Fred dio un sorbo de vino y en ese momento un lacayo entró en el salón para retirar los platos del postre.

—Cankerby —dijo el rey Fred, pues así se llamaba el lacayo—, ve a buscar al comandante Beamish.

A diferencia del rey y de los dos lores, el comandante Beamish no se zampaba siete platos todas las noches: hacía horas que había acabado de cenar. Cuando recibió el aviso del rey, se preparaba para acostarse. Tras quitarse el pijama, se puso de nuevo el uniforme y regresó a toda prisa al palacio; cuando llegó, el rey Fred, lord Spittleworth y lord Flapoon se habían retirado ya al Salón Amarillo, donde seguían bebiendo vino de Jeroboam y comiéndose otra bandeja de Cunitas de Hada (al menos Flapoon) sentados en unos sillones de raso.

—Ah, Beamish —dijo el rey Fred cuando vio al comandante entrar y saludar con una marcada inclinación de cabeza—. Me he enterado de que esta tarde ha habido un pequeño altercado en el patio.

Al comandante le dio un vuelco el corazón: abrigaba esperanzas de que la noticia de la pelea de Bert y Daisy no hubiese llegado a oídos del rey.

—Bueno, ha sido una riña insignificante, majestad —dijo.

—Vamos, Beamish —intervino Spittleworth en voz baja—. Debería estar orgulloso de haberle enseñado a su hijo a no tolerar a los traidores.

—Pero si... si no ha habido ninguna traición —aclaró el comandante Beamish—. Sólo son críos, milord.

—¿Quiere decir que su hijo me ha defendido, Beamish? —preguntó el rey Fred.

El comandante Beamish se encontraba en una posición sumamente delicada: pese a su probada lealtad al rey, no quería revelarle lo que había dicho aquella niñita huérfana de madre. Entendía sus sentimientos y por nada del mundo quería meterla en problemas. Pero al mismo tiempo era consciente de que había veinte testigos que podían repetirle al rey las palabras exactas de Daisy, y estaba seguro de que, si mentía, lord Spittleworth y lord Flapoon lo acusarían de ser desleal y traidor.

—Pues... sí, majestad, es cierto que mi hijo Bert os ha defendido —dijo al fin—. Sin embargo, creo que habría que disculpar a la niña que ha hecho ese comentario tan desafortunado sobre su majestad: la pobre ha sufrido mucho, y hasta los adultos decimos tonterías cuando nos sentimos desgraciados.

—¿Ha sufrido mucho? ¿Por qué? —quiso saber el rey Fred: no concebía ninguna razón de peso para que un súbdito suyo hiciera comentarios groseros sobre su regia persona.

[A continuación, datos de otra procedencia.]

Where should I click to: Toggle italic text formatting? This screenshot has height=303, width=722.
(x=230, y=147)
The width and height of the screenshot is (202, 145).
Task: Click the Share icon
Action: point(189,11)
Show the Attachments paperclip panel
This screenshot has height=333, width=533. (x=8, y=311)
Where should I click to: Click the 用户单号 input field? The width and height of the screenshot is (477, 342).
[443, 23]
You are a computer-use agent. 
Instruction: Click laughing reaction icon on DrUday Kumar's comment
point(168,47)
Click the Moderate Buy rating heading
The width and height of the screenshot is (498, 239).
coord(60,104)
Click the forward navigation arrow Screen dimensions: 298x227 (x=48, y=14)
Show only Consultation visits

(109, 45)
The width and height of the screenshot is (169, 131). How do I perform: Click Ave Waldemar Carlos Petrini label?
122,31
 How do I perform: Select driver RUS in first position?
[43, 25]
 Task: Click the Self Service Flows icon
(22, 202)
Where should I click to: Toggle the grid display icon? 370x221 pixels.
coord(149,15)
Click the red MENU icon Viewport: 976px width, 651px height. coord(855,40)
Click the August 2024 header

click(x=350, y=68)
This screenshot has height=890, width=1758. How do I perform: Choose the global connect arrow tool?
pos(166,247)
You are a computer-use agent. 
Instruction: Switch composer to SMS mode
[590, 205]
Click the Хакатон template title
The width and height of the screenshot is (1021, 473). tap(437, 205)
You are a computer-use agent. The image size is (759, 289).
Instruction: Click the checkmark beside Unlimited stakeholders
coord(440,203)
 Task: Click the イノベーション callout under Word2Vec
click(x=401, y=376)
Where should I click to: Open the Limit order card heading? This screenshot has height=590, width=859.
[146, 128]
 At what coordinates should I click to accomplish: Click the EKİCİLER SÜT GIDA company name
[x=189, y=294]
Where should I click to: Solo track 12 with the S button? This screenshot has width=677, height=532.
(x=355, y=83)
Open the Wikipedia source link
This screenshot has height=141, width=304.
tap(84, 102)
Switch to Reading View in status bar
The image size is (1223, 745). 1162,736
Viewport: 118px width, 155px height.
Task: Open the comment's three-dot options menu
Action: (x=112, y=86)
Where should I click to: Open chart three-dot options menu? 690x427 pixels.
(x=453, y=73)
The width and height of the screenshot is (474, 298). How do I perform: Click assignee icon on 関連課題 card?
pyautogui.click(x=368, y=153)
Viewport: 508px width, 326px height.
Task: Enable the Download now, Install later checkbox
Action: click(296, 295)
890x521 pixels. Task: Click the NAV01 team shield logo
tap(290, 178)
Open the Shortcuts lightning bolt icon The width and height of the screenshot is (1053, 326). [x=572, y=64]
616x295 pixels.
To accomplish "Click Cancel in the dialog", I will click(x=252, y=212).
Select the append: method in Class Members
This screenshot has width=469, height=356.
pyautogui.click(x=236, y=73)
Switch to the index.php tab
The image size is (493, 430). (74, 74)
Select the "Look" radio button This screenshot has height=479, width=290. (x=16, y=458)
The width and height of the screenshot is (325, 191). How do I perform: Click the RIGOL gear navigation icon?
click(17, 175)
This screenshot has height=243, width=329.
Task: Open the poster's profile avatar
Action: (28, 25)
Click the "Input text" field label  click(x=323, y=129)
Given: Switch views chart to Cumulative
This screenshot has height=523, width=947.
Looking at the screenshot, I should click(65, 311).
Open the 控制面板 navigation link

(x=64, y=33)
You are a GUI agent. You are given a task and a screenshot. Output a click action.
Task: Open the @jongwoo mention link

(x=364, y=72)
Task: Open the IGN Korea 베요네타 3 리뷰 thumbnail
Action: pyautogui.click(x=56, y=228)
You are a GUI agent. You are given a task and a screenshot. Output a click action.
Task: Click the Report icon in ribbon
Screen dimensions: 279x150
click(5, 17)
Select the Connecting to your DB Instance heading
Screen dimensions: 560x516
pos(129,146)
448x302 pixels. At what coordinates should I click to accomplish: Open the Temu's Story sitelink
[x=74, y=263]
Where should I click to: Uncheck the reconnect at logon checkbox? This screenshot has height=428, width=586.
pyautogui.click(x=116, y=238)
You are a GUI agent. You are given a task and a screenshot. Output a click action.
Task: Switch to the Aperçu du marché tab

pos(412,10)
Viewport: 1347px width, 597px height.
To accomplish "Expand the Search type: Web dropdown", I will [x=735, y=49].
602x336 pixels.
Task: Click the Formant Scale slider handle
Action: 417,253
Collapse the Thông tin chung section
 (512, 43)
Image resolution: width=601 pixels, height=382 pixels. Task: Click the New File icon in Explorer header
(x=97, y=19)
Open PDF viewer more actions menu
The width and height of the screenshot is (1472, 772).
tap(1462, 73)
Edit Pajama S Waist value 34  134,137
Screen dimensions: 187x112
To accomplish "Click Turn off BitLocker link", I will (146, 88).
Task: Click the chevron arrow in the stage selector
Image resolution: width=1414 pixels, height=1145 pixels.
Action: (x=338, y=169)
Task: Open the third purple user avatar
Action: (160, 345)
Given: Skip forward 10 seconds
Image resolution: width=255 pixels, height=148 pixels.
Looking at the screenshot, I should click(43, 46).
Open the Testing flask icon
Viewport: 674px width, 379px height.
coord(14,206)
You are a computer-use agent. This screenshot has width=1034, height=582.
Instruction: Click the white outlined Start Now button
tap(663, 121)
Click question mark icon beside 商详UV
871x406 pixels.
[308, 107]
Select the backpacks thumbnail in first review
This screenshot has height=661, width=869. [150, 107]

—Veréis, majestad... la niña... se llama Daisy Dovetail —repuso el comandante Beamish mirando por encima de la cabeza del rey Fred un cuadro de su padre, Richard el Honrado—. Su madre era la modista que...

—Sí, sí, ya me acuerdo —lo interrumpió el rey Fred alzando la voz—. Muy bien. Nada más, Beamish. Puede retirarse.

Con cierto alivio, el comandante Beamish volvió a saludar con la cabeza y se dirigió hacia la puerta, pero cuando ya tenía la mano en el picaporte oyó que el rey decía:

—¿Cuáles han sido las palabras exactas de la niña, Beamish?

El comandante se detuvo. No tenía más remedio que decir la verdad.

—Ha dicho que su majestad es egoísta, vanidoso y cruel —respondió y salió de la habitación sin atreverse a mirar de nuevo al rey.